§ **WHAT THE TASK ASKS**
An exact reprint of the data below is required, line for line.

§ **GIVEN ENTRIES**
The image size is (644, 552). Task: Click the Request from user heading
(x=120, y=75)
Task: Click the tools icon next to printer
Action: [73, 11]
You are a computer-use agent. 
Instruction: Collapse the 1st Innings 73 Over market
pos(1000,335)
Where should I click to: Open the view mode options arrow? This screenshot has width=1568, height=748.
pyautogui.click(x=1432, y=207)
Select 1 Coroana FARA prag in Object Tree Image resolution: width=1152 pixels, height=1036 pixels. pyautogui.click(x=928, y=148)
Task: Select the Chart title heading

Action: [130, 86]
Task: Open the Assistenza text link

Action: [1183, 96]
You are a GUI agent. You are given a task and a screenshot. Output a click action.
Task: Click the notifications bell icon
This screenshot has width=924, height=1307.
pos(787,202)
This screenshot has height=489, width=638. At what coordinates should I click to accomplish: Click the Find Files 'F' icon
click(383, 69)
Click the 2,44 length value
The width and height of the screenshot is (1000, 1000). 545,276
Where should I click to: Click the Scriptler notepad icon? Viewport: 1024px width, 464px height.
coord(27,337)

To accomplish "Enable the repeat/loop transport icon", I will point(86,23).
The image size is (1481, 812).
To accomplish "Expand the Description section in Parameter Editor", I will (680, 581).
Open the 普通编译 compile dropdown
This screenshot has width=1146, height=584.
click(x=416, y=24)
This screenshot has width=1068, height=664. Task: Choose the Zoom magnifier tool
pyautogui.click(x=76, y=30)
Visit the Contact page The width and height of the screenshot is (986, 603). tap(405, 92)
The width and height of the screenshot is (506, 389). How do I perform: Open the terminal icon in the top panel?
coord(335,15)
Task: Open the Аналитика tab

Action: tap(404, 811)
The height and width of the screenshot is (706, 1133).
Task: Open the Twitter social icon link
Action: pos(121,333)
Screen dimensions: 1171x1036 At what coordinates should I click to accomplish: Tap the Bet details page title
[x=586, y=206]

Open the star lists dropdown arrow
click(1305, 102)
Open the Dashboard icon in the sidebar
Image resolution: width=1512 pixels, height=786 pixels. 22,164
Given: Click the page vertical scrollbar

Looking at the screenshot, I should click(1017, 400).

§ **OUTPUT OF THE EXERCISE**
The image size is (644, 552). Task: Click the Request from user heading
(x=120, y=75)
Task: Click the tools icon next to printer
Action: [73, 11]
You are a computer-use agent. 
Instruction: Collapse the 1st Innings 73 Over market
pos(1000,335)
Where should I click to: Open the view mode options arrow? This screenshot has width=1568, height=748.
pyautogui.click(x=1432, y=207)
Select 1 Coroana FARA prag in Object Tree Image resolution: width=1152 pixels, height=1036 pixels. pyautogui.click(x=928, y=148)
Task: Select the Chart title heading

Action: [130, 86]
Task: Open the Assistenza text link

Action: [1183, 96]
You are a GUI agent. You are given a task and a screenshot. Output a click action.
Task: Click the notifications bell icon
This screenshot has width=924, height=1307.
pos(787,202)
This screenshot has height=489, width=638. At what coordinates should I click to accomplish: Click the Find Files 'F' icon
click(383, 69)
Click the 2,44 length value
The width and height of the screenshot is (1000, 1000). 545,276
Where should I click to: Click the Scriptler notepad icon? Viewport: 1024px width, 464px height.
coord(27,337)

To accomplish "Enable the repeat/loop transport icon", I will point(86,23).
The image size is (1481, 812).
To accomplish "Expand the Description section in Parameter Editor", I will (680, 581).
Open the 普通编译 compile dropdown
This screenshot has width=1146, height=584.
click(x=416, y=24)
This screenshot has width=1068, height=664. Task: Choose the Zoom magnifier tool
pyautogui.click(x=76, y=30)
Visit the Contact page The width and height of the screenshot is (986, 603). tap(405, 92)
The width and height of the screenshot is (506, 389). How do I perform: Open the terminal icon in the top panel?
coord(335,15)
Task: Open the Аналитика tab

Action: tap(404, 811)
The height and width of the screenshot is (706, 1133).
Task: Open the Twitter social icon link
Action: pos(121,333)
Screen dimensions: 1171x1036 At what coordinates should I click to accomplish: Tap the Bet details page title
[x=586, y=206]

Open the star lists dropdown arrow
click(1305, 102)
Open the Dashboard icon in the sidebar
Image resolution: width=1512 pixels, height=786 pixels. 22,164
Given: Click the page vertical scrollbar

Looking at the screenshot, I should click(1017, 400).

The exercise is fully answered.